Saturday, August 25th, 2012

Today we look at what’s going on in and around your head.

According to current research, being an overconfident, rude jerk is a great way to get ahead and have people look up to you. (In reality this only applies to men.)

In other words, overconfident people are perceived as having more social status, and social status is golden. (…) …research suggests that we also see rudeness as a sign of power.

Offended? Good. Because before you decide that jerkism is your best path to success see why it doesn’t really work most of the time

For all their charisma, bravery and bravado, jerks don’t do as well as you might think.

Jerkism covers a multitude of sins including positive thinking (free registration required), especially when it holds 110% sway over the minds of leaders.

But several recent studies have critiqued the positive thinking movement, highlighting the negative personal and organizational effects (…) In short, Prozac leaders can wind up believing their own narrative that everything is going well.

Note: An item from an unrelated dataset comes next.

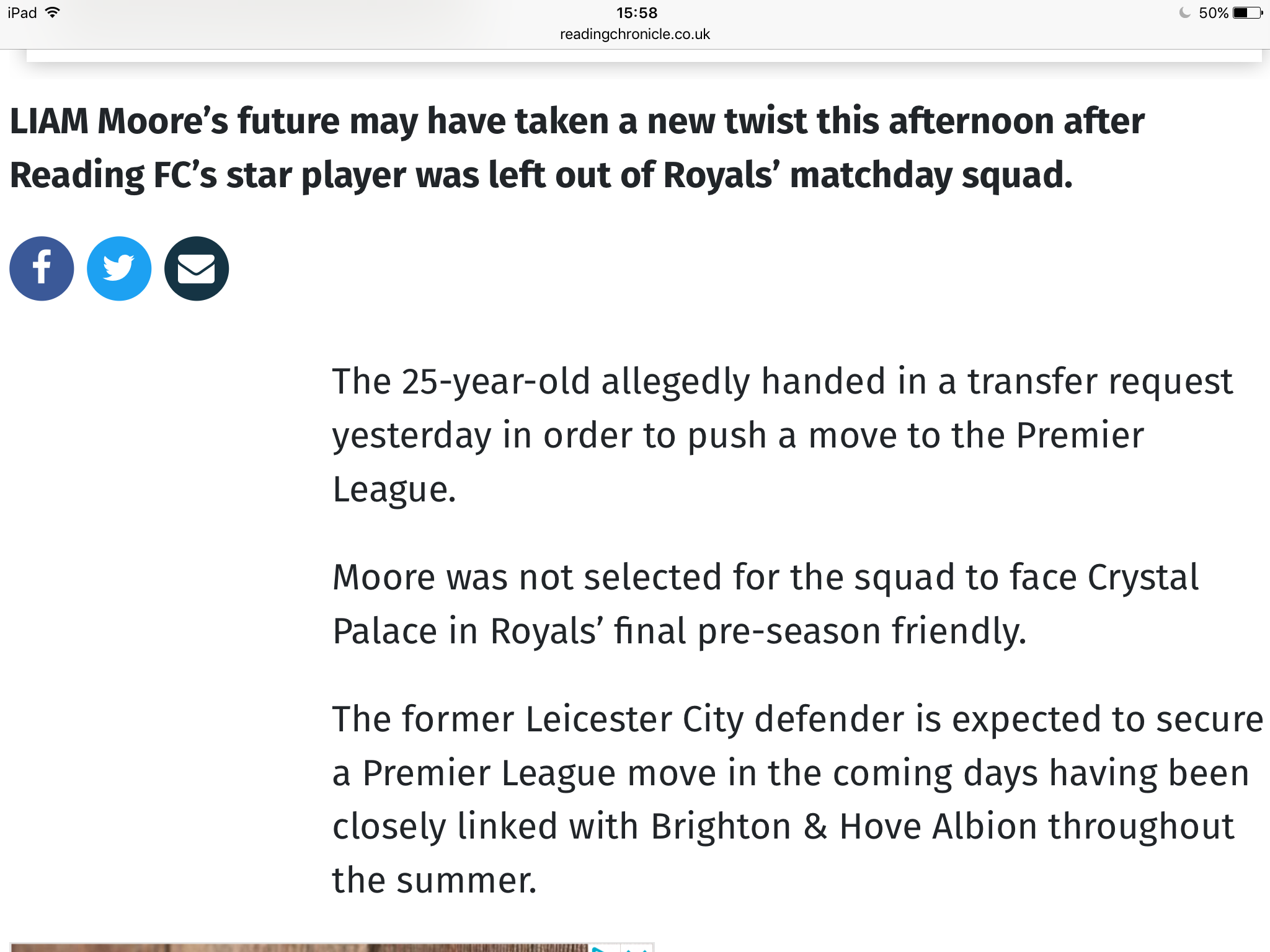Tap the 15:58 clock in status bar
This screenshot has width=1270, height=952.
[636, 12]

People spend large amounts of time these days trying to assimilate all the available information applicable to their job, project, etc, because it will improve their results. But maybe that’s not such a good thing; instead consider the idea of two lists.

It’s hard to do because maybe, just maybe, that next piece of information will be the key to our success. But our success actually hinges on the opposite: on our willingness to risk missing some information. Because trying to focus on it all is a risk in itself. We’ll exhaust ourselves. We’ll get confused, nervous, and irritable.

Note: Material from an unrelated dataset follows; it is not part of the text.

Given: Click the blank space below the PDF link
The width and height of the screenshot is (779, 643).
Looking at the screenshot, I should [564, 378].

What will your life be like as you age in an era of DIY toughness? If you are lucky, EngAGE, a program that enhances life for the 99% will become a model.

“We see people without money, who had very hard lives, who are not aware of their own potential,” said Maureen Kellen-Taylor, the chief operating officer of EngAGE, a program in the Los Angeles area that provides arts and other classes for some 5,000 people — the vast majority of them low-income — living in senior apartment communities.

Flickr image credit: pedroelcarvalho

Expand Your Mind: Lie, Cheat and Bully

Saturday, August 18th, 2012

The world is certainly changing and not necessarily for the better. Not just banks, those constant whipping boys and deservedly so, but tech and the general population.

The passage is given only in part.